5. Now as a user, when I click on My Site in portal home page, I’m brought to http://sharepoint07uat.corproot.com/personal/userid and when I click on My Profile (or others click on my name) I’m brought to http://sharepoint07uat.corproot.com/my/person.aspx?accountname=DOMAIN\userid
6. To see the old SPS2003 MySite home page, just type http://sharepoint07uat.corproot.com/MySite . The Web Part error in this page is expected due to the retirement of My Alerts summary web part in MOSS 2007. Other web parts from your old MySite home page should show up here. This link can be pinned at either SSP or site level.
I'm also linking Bill's blog here for further reference:
http://blogs.technet.com/wbaer/archive/2007/02/19/co-hosting-team-and-personal-site-collections-within-an-individual-web-application.aspx
Earlier I saw one crawling error in my customer's new MOSS environment after upgraded from SPS 2003. It's not necessary related to the upgrade though.
I saw the following error in the crawl log:
sps3://domain.company.com
Exception from HRESULT: 0x80040E2F (Exception from HRESULT: 0x80040E2F)
From the event viewer on the index server:
The start address <sps3://domain.company.com> cannot be crawled.
Context: Application 'sharedservices1', Catalog 'Portal_Content'
Details:
Value violated the integrity constraints for a column or table. (0x80040e2f)
I just found out there’s potential issue when there’s a SQL maintenance plan in place that rebuilds the indexes including SharePoint 2007 databases.
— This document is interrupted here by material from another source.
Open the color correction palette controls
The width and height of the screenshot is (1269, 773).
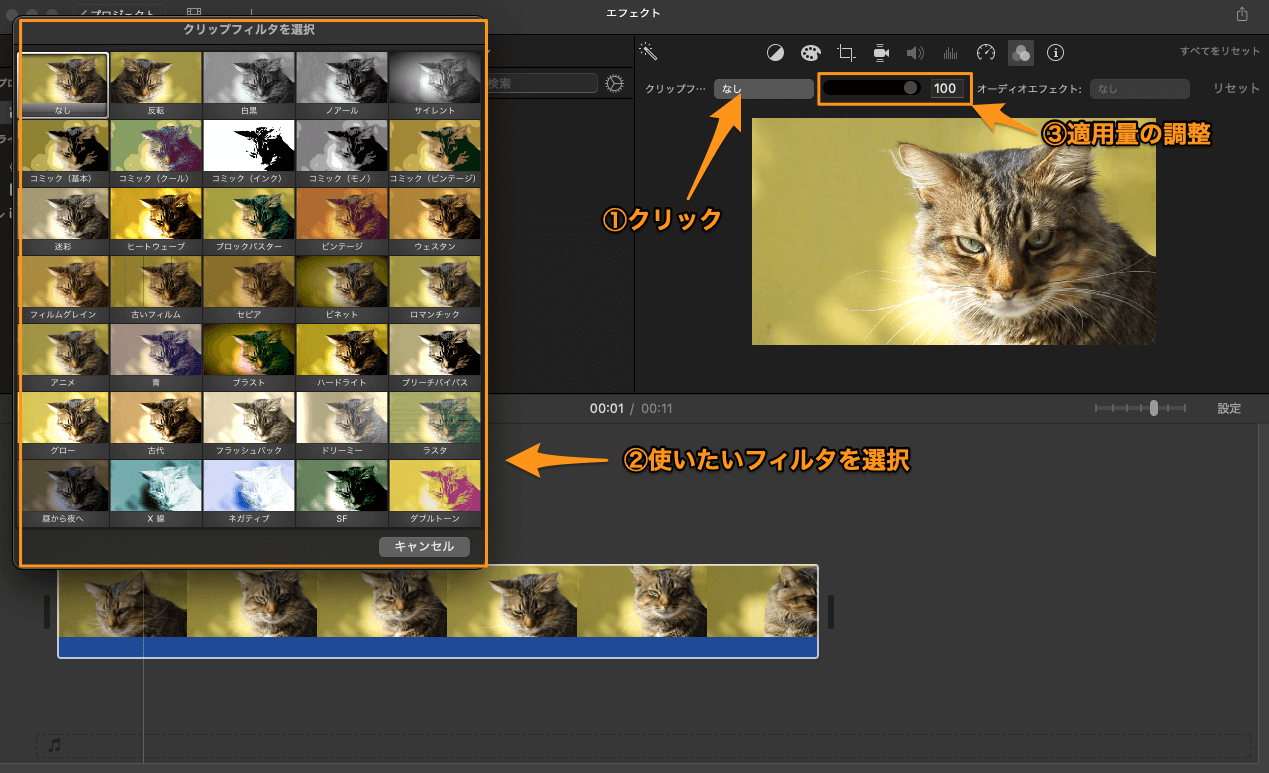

The error we saw earlier about integrity violation (0x80040e2f) may occur after the SQL maintenance plan changes the index properties that SharePoint expects to be in place.
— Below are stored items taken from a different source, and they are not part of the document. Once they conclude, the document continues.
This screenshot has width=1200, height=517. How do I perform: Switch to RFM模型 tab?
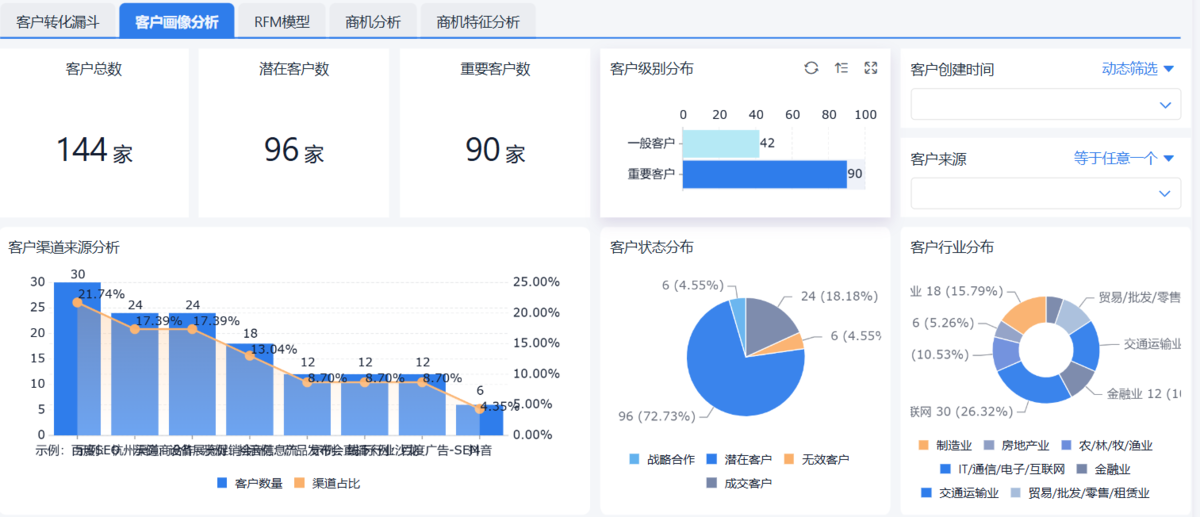tap(282, 21)
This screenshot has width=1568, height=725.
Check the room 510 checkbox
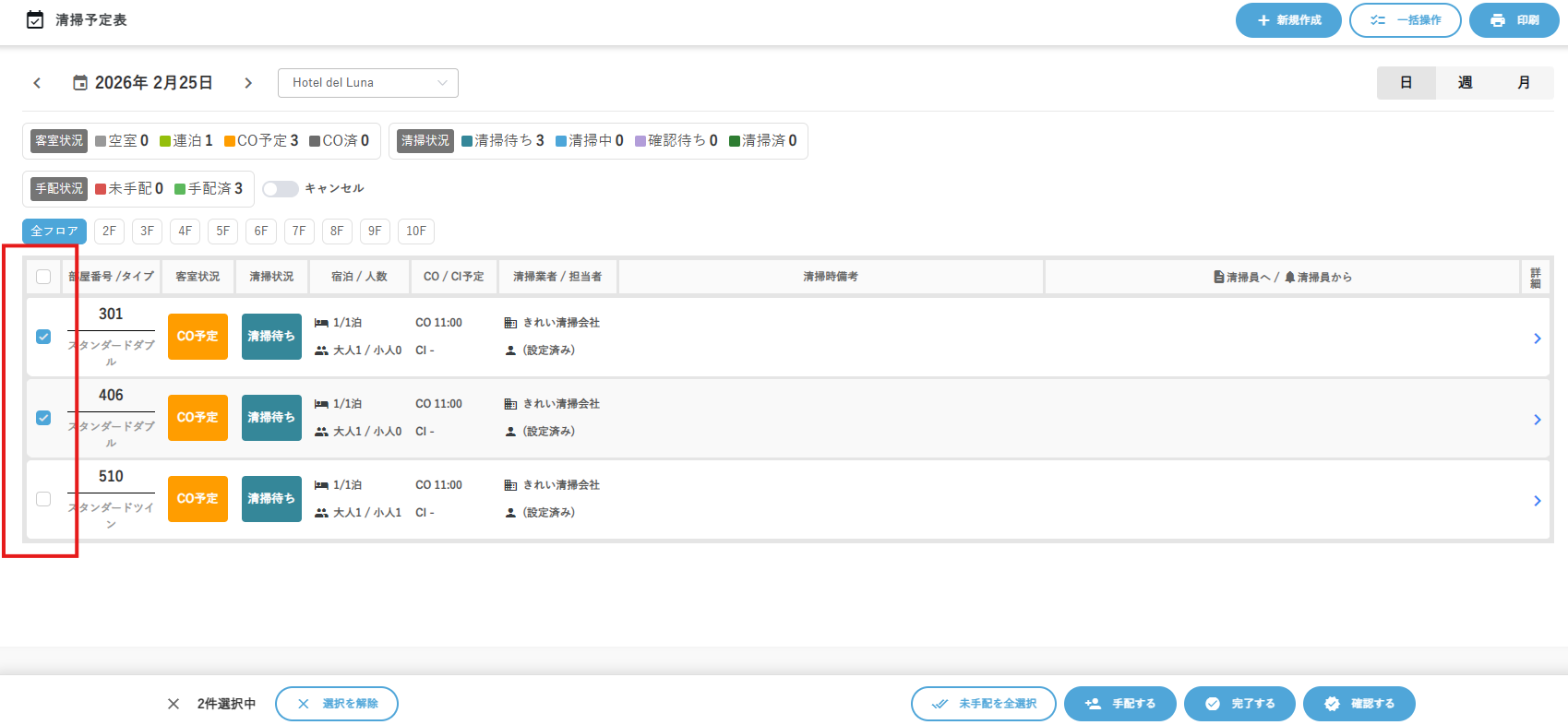(43, 499)
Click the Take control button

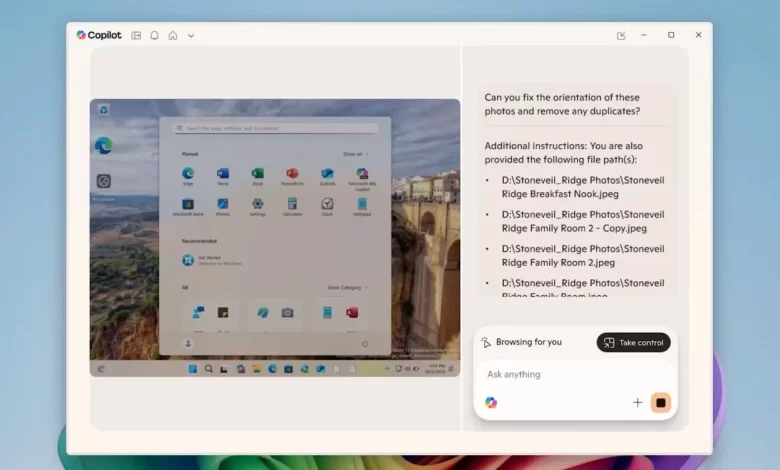(633, 342)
I would suggest that you change your SQL maintenance plans to exclude the SharePoint databases from receiving an Index rebuild. At least until more guidance is available from Microsoft on how to use SQL Maintenance and SharePoint 2007.
Our product team have reviewed the SQL maintenance tasks and have made the following recommendations.
Tasks Considered Safe
- Check DB Yes
- Shrink DB Yes
- Reorganize Indexes Yes
- Cleanup History Yes
- Update Statistics Yes but unnecessary since timer service does this automatically.
- Rebuild Indexes No, if the task that ships with SQL 2005 management studio is used. Using scripts that restore all options is allowed.
Although this known issue seems to the cause of my customer's crawl error but before we tried contacting the Premier support for a fix, we worked around the issue and now the crawling and people searching are working just fine :-).
The trick we did was:
Delete the existing People scope from Search settings, re-create a new People scope using the exact same settings as before. Restart the full crawl. The People scope should display a non-zero number of items. When it failed, it displayed 0 items in the View Scopes area.
The maintenance plan issue is still a good thing to know for future reference and I would try to pay attention to additional advice from Microsoft for this.